Caminin imamı, elinde ‘asa’ olduğu halde Cuma hutbesini okudu. Ramazan ayı ile ilgili hutbeyi huşu içinde dinledik. Bütün seyahatimiz esnasında olduğu gibi bu camide de ‘yabancı’ oluşumuz hemen dikkat çekiyordu. Meraklı gözlerle bize bakanlara selâm vererek tokalaştık. Nasıl ki bizde bir camiye ‘zenci’ bir Müslüman gelse dikkat çeker, biz de bütün gezdiğimiz yerlerde istemeden de olsa böyle dikkat çektik. Zaman zaman çocuklar bize ‘How are you?” diye seslenerek lâf attı.
YETİMLER SEVİNDİRİLDİ
İHH, Myanmar ziyaretimiz esnasında Yangon’da faaliyet gösteren ‘yetimhane’lere de yardım ulaştırdı. Yetimhanelerin ikisini gezme imkânımız oldu. Erkek yetimhanesi aynı zamanda Kur’ân kursu gibi, çocuklara hem Kur’ân öğretiyor, hem de hafız yetiştiriyor. Ancak yetimhane şehir çöplüğünün yanında kurulduğu için bakımsız kalmış. Ayrıca Nergis Kasırgası esnasında da kısmen zarar görmüş ve hâlâ yaralarını sarabilmiş değil.
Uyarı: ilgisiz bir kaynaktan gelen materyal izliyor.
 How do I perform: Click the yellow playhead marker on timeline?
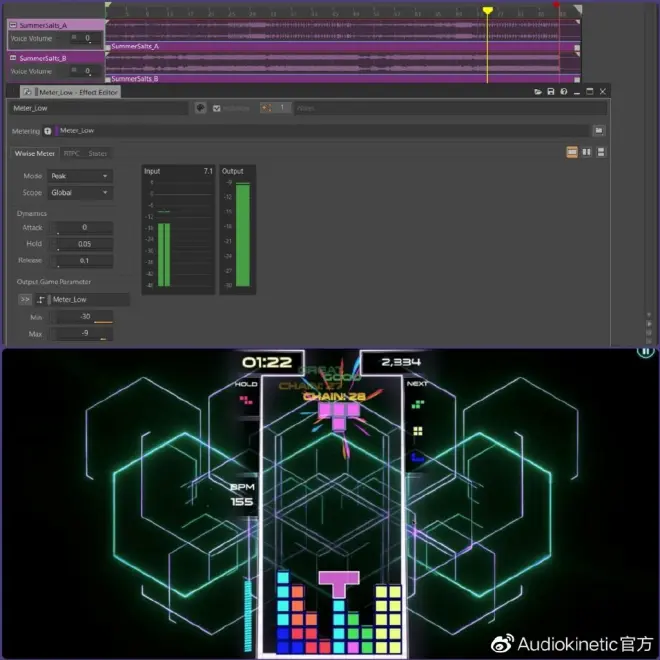[x=488, y=11]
Kızların kaldığı yetimhane ise nisbeten daha derli toplu. Onların da binası tamamen eskimiş. Ama hiç değilse, yetimhane ile ilgilenen hanımlar daha aktif. Yetimlere bayramlık elbise ve gıda yardımı yapıldı. Yardımların Türkiye’deki kardeşlerince gönderildiğini öğrenmek onları hayli memnun ve mutlu etti.
EL-EZHER İSLÂM ENSTİTÜSÜ
Yangon’da faaliyet gösteren ve Türkiye’deki ‘özel meslekî kurs’lara benzeyen bir kuruluşu da ziyaret ettik. Bulunduğu binanın ikinci katında kısıtlı imkânlarla hizmet veren kursta, gençlere dinî konularda dersler veriliyor. Bizim ziyaretimiz esnasında kursiyerler imtihan oluyordu. Kursa katılan kızların büyük çoğunluğu başörtüsü takmıştı. Dikkatimizi çekti, imtihan bitip de kızlar dışarıya çıkmaya hazırlanınca bazıları başörtülerini açtı. Sebebini sorunca, devletin; geçmiş yıllarda başörtüsü noktasında çok baskı yaptığı ifade edildi. Gördüğümüz kadarıyla Myanmar’da Müslümanlar arasında başörtüsü çok yaygın değil, ama açık saçık giyinmek de yok. Son yıllarda başörtüsü takan ve tam anlamıyla tesettüre bürünenlerin sayısının arttığı da ifade edildi.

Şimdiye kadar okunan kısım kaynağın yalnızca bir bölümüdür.